The COVID-19 pandemic rapidly saturated health care services, especially in the early stage. Some medical institutions suspended the services of other departments and converted their wards into COVID-19 wards to cope with the rapid increase in the number of patients [65]. The challenge was equally acute in the ICU, with some patients with severe COVID-19 admitted to “nonconventional” temporary ICUs, such as operating theatres or postanaesthesia care units [66]. Our research showed that the occurrence of PAL in COVID-19 patients aggravated this tense situation.

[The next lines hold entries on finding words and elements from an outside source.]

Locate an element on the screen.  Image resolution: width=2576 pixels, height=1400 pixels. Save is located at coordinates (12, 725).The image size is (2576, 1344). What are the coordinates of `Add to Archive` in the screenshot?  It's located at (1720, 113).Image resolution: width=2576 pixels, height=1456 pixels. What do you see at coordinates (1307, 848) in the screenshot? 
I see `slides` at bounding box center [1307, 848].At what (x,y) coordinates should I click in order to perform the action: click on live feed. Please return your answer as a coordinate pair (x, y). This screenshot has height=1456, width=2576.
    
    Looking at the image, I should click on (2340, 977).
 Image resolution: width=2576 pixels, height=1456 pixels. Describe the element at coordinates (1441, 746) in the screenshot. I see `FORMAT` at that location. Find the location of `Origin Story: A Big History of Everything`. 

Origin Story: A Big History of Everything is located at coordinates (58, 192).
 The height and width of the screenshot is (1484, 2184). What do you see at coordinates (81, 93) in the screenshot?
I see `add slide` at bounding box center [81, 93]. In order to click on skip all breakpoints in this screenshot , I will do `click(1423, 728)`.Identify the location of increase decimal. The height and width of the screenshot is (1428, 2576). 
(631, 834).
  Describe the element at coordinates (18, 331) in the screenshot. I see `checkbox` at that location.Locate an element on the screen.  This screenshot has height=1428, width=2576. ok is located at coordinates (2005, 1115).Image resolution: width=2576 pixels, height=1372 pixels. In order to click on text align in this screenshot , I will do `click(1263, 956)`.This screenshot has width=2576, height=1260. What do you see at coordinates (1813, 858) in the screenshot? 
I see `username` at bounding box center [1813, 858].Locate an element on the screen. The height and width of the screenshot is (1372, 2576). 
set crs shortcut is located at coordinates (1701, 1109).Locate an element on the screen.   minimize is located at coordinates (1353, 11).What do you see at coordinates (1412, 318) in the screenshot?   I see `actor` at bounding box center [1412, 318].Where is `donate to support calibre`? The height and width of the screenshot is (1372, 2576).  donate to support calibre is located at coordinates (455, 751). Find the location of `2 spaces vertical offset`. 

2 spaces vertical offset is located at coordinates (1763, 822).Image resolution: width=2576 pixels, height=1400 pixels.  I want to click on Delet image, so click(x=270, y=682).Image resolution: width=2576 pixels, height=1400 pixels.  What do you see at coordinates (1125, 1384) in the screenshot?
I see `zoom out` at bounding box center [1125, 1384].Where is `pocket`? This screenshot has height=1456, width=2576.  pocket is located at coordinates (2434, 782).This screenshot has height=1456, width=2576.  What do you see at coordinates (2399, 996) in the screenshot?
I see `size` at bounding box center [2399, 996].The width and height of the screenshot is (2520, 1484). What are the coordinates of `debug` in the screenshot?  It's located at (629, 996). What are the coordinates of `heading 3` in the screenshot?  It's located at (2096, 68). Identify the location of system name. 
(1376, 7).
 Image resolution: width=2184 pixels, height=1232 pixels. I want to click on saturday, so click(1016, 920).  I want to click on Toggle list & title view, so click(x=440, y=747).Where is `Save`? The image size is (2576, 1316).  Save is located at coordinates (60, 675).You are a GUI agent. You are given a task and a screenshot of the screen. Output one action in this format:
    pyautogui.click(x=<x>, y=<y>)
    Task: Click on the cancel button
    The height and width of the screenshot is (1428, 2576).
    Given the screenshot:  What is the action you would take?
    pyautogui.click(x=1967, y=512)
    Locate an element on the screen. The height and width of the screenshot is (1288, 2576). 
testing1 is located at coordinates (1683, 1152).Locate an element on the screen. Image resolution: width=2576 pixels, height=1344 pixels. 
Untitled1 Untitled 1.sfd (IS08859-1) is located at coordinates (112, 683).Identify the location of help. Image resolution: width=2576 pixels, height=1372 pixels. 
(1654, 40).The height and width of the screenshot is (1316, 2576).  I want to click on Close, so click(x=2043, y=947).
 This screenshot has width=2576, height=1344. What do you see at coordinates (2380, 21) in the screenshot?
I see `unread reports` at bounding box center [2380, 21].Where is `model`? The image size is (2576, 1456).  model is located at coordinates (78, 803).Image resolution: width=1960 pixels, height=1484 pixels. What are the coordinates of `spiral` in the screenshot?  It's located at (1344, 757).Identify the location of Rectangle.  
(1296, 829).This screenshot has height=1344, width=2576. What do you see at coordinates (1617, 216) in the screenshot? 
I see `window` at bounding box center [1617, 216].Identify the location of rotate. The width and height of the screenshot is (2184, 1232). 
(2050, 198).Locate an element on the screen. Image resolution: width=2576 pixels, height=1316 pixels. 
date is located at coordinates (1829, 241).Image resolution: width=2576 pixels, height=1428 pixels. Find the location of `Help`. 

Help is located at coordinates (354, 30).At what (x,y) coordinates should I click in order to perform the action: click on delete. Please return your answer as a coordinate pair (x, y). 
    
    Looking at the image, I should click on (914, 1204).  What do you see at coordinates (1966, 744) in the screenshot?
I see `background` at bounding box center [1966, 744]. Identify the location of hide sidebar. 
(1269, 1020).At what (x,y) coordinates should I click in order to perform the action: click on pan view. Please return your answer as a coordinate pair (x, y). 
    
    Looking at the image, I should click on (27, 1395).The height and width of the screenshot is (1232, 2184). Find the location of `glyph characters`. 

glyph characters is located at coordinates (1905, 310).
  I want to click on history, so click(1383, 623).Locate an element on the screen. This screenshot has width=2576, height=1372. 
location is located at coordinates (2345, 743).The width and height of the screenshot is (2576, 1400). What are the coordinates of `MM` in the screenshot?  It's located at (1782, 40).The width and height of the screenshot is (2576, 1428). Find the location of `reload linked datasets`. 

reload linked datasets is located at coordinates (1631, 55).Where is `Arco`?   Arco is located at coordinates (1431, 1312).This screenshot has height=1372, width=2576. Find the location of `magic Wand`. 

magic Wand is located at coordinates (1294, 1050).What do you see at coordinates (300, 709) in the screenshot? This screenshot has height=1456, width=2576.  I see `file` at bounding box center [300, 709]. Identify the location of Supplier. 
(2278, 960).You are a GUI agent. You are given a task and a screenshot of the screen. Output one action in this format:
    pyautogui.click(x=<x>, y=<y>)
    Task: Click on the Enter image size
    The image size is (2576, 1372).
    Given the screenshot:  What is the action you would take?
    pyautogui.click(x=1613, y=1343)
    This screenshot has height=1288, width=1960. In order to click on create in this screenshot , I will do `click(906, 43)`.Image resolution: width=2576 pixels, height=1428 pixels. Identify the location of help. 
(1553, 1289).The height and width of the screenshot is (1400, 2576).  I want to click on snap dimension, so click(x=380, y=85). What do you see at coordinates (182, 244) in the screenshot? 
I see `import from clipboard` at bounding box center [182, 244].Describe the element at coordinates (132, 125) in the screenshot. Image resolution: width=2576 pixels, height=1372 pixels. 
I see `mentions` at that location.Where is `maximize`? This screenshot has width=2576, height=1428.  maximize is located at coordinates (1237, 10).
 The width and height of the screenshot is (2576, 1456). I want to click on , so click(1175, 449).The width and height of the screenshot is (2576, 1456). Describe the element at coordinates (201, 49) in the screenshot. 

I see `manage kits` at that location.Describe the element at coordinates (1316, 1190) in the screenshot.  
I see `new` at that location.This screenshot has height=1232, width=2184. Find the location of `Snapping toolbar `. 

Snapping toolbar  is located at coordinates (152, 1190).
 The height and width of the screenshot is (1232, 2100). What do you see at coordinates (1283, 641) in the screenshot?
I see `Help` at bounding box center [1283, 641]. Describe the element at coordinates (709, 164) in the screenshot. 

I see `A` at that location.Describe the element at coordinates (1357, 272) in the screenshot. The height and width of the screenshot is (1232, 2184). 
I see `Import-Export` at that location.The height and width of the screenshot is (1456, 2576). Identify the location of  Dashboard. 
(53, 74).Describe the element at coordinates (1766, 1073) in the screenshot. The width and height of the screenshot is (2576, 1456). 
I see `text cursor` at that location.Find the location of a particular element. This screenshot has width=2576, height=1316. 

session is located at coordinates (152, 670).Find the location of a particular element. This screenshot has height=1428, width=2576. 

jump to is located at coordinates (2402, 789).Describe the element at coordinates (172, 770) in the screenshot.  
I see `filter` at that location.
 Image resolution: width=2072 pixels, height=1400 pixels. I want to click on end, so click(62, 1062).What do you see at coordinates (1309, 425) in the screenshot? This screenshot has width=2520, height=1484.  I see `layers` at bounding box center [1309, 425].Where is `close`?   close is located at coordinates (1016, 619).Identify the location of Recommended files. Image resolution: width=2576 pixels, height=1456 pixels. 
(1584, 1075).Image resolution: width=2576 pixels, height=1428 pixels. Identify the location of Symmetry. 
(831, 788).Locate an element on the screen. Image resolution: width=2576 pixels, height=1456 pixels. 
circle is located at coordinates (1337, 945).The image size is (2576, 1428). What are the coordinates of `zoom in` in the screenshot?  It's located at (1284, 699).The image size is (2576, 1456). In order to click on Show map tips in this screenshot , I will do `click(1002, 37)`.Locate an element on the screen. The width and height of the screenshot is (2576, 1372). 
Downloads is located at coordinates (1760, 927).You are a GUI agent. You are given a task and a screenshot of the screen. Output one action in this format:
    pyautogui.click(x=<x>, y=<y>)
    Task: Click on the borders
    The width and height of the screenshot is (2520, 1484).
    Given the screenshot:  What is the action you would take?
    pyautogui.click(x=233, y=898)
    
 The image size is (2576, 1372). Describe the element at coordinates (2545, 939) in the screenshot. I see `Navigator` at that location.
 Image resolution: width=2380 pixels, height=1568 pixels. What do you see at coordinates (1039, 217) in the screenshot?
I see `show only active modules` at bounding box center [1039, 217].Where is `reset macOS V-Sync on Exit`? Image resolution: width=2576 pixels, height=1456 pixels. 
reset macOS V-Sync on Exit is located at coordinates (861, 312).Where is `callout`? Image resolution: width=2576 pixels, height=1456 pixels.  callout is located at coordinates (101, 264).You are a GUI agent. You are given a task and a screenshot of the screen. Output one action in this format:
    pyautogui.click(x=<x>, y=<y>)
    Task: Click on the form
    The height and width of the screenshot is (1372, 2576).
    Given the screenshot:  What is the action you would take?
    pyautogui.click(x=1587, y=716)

These patients needed more ICU, longer hospital stays and ICU stays and required more medical resources. Therefore, it is necessary to reduce the incidence of PAL in COVID-19 patients to relieve the enormous pressure placed on the health care system.

SARS-CoV-2 infection has caused millions of deaths worldwide [2], and severe PAL can also pose a great threat to patients’ lives [67]. Although the presence of multiple types of PAL did not increase the mortality risk among COVID-19 patients with PAL, the finding that PAL contributed to an increased mortality risk among COVID-19 patients is still of concern. The combined effects of COVID-19 and PAL may cause more damage to patients’ lungs, which leads to more severe illness and worse clinical outcomes.

Limitations

Our study has certain limitations. The type of PAL was not completely consistent across the included studies, which might lead to overestimation or underestimation of events when studies were included in the pooled analysis. Publication bias and high heterogeneity existed in a small part of our study results, which can be solved by incorporating more high-quality studies in the future. Since November 2021, the Omicron variant has rapidly spread worldwide [68]. In this meta-analysis, all the patients included had been infected prior to the Omicron outbreak. The effect of PAL on patients infected with the Omicron variant requires further study.

Conclusions

In this systematic review and meta-analysis, we studied and discussed the effects of PAL on patients with COVID-19 in detail. Patients with lung injuries caused by COVID-19 may develop PAL. COVID-19 patients with PAL require more medical resources, have more serious conditions and have worse clinical outcomes.